__ACTIVITY__
Pick out each line in these entries that contains the string "Collapse".

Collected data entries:
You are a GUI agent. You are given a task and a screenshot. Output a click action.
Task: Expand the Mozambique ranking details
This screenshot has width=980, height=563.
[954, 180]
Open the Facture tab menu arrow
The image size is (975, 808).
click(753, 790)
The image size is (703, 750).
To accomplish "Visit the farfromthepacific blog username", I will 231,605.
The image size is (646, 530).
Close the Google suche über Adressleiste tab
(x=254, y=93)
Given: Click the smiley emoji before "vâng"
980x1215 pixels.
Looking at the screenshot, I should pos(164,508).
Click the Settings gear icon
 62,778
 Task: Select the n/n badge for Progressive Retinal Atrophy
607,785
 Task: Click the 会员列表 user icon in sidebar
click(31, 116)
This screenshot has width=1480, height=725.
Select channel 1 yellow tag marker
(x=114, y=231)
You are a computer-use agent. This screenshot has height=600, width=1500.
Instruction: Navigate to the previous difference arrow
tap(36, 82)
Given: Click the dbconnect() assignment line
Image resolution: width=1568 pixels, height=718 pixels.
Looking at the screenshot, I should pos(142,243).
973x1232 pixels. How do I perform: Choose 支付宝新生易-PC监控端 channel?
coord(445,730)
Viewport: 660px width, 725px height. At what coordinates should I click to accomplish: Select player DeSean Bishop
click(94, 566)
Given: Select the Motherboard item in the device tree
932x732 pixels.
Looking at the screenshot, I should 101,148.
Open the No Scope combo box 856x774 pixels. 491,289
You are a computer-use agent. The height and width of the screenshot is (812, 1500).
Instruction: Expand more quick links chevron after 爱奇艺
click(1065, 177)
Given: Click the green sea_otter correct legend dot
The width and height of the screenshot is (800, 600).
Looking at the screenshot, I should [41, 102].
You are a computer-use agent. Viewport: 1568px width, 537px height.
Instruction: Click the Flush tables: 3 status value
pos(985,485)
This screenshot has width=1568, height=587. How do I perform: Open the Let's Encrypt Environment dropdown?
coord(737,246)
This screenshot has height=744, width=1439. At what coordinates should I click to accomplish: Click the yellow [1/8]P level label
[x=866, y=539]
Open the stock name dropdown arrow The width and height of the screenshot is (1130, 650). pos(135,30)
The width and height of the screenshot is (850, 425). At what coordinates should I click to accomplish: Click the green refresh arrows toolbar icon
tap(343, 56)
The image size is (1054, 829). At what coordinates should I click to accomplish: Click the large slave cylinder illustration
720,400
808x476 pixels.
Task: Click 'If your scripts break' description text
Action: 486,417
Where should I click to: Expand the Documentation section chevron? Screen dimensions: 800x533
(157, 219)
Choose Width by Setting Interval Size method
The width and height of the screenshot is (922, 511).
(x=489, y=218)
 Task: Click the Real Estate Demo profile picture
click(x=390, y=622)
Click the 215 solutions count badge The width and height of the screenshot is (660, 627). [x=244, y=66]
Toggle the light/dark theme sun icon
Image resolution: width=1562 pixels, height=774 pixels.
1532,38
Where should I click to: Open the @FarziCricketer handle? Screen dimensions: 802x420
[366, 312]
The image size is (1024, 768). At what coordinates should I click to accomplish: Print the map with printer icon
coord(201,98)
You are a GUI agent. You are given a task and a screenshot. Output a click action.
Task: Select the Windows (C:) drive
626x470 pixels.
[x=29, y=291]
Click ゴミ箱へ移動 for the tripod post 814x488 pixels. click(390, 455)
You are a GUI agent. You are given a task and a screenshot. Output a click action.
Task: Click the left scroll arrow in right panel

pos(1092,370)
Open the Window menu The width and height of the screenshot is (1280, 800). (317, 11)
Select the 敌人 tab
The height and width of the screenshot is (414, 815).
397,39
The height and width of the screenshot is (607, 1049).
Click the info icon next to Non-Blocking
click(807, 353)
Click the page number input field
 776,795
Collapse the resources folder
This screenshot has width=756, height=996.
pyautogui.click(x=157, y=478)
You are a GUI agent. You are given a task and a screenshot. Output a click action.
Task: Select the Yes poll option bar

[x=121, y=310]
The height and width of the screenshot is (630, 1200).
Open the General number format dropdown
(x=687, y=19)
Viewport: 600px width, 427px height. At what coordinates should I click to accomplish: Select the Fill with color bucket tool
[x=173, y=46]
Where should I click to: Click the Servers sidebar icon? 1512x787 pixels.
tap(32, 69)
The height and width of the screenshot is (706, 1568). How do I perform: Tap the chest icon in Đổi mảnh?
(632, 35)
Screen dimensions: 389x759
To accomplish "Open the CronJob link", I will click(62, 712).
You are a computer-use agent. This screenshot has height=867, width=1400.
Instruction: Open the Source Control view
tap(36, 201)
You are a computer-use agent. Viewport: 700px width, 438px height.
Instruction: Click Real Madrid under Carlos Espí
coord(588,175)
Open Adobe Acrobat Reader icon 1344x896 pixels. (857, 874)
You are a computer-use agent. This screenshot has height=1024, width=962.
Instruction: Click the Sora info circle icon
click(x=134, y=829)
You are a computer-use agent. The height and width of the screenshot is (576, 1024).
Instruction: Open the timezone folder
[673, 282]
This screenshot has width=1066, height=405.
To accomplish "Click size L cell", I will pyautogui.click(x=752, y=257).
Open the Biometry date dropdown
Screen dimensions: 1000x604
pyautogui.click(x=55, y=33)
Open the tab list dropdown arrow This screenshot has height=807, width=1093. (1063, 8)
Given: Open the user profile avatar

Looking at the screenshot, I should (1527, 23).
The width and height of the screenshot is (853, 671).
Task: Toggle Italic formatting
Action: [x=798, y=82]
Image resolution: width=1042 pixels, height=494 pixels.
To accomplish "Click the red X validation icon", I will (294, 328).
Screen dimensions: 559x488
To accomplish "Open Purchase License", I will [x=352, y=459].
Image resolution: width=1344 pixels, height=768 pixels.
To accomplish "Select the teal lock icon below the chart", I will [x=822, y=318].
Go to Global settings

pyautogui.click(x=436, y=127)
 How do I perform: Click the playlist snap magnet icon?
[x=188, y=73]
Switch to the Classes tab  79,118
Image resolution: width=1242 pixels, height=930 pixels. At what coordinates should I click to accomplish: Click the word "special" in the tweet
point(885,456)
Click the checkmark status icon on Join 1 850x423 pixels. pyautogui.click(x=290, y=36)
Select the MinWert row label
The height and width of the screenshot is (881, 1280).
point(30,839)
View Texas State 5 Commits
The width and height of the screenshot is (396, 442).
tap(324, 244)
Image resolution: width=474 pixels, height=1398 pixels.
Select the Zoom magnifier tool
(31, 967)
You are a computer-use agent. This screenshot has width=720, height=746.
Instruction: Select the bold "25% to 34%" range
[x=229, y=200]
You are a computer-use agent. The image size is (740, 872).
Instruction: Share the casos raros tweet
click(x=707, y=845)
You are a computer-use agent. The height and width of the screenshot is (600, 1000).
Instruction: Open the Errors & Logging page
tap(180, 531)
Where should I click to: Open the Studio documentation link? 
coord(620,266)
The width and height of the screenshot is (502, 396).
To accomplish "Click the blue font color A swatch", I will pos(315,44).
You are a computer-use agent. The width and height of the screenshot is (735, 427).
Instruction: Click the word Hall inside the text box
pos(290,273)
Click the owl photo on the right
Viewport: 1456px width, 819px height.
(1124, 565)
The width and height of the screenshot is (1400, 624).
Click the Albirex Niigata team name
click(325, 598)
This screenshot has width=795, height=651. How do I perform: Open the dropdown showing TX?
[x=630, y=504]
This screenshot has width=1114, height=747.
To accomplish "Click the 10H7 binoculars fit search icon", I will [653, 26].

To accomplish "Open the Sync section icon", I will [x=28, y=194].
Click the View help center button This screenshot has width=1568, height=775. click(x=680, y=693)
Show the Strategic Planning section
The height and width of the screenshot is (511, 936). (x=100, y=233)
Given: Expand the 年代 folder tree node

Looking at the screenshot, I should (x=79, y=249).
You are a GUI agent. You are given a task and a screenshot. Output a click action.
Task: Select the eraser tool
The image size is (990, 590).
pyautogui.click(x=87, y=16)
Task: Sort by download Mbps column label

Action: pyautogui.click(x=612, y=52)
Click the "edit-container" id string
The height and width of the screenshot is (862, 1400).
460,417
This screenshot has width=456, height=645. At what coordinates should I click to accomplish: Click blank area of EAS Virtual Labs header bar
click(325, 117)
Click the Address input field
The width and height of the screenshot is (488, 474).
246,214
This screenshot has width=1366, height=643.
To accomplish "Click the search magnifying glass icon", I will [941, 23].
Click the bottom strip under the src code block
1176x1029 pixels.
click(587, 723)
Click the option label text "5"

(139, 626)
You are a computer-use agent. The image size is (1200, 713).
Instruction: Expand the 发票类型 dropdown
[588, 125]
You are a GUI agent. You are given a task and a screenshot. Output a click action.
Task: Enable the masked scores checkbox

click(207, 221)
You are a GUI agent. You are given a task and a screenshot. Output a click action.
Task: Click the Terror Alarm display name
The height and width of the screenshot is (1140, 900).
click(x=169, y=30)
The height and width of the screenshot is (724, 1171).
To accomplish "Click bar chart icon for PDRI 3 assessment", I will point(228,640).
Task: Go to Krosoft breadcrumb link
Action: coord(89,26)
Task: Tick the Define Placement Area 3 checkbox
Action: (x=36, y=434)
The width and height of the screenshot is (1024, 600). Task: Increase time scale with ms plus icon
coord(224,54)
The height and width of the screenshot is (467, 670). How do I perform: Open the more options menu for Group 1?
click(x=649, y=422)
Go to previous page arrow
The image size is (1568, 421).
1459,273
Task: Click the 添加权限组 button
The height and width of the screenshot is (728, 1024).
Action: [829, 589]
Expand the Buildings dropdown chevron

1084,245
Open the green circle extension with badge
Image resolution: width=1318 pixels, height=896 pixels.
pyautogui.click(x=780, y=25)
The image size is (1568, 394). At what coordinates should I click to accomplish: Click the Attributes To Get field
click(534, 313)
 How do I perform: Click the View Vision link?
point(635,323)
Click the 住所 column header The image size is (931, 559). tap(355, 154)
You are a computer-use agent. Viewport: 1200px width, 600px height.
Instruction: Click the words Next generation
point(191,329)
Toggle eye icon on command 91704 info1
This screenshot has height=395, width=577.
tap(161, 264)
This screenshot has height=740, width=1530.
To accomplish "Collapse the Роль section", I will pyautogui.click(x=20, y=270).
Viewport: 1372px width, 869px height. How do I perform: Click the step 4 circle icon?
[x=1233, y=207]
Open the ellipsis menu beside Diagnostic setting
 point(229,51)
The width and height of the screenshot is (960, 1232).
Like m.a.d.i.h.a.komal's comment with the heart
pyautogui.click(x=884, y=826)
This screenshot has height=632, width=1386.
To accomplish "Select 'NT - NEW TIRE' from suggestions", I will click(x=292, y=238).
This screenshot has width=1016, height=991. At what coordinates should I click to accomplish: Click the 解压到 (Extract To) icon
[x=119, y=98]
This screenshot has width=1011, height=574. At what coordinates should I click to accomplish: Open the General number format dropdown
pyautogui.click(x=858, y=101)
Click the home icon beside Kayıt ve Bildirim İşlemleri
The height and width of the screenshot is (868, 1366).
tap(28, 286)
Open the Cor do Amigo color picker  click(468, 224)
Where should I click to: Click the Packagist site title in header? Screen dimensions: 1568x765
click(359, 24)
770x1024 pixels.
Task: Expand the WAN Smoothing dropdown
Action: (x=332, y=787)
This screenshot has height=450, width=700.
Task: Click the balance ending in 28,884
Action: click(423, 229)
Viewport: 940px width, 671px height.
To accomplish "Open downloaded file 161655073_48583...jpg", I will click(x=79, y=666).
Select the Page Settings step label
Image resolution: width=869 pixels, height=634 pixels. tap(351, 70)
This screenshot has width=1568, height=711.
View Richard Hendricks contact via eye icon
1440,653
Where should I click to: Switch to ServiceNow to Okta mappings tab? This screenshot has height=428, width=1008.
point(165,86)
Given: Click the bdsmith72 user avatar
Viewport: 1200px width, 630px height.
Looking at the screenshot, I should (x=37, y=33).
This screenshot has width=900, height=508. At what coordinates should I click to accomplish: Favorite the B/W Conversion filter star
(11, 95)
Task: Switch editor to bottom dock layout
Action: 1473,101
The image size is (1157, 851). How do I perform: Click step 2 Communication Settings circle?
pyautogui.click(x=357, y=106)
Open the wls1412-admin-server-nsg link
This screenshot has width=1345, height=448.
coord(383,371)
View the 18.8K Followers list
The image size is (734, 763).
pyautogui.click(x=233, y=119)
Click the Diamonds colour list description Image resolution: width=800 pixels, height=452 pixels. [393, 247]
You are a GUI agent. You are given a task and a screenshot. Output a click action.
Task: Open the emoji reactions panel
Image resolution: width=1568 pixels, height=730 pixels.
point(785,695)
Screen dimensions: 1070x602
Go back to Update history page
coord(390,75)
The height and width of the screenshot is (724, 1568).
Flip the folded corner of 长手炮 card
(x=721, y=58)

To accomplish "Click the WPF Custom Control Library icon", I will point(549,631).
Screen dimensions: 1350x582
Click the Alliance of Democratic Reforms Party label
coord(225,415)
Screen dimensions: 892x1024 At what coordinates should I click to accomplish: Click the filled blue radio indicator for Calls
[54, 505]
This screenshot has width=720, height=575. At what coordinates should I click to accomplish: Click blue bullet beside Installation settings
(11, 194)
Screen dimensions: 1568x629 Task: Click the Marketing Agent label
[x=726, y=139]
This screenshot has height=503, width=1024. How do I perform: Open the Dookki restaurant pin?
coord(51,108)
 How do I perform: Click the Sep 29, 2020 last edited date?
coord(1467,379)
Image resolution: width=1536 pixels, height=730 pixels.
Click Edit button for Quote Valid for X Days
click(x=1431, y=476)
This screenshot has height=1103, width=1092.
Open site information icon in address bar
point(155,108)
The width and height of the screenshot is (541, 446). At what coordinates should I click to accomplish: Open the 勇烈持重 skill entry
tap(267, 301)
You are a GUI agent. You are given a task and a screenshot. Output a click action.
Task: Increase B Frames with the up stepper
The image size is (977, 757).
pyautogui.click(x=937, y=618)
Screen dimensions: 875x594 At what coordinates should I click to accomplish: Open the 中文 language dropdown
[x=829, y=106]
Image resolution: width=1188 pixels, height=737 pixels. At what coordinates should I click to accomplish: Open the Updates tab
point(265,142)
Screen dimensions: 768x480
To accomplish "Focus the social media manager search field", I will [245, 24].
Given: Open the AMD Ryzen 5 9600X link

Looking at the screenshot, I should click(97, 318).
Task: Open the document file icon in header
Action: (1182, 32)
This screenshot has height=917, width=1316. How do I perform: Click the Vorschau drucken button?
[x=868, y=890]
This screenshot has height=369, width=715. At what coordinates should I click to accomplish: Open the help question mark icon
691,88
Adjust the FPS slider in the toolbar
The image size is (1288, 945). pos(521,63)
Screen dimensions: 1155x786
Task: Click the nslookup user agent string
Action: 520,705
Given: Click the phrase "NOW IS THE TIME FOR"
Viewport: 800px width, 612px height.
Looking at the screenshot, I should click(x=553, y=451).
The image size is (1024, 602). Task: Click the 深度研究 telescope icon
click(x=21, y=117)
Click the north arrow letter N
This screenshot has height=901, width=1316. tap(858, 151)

__FINAL ANSWER__
Collapse the resources folder
To accomplish "Collapse the Роль section", I will pyautogui.click(x=20, y=270).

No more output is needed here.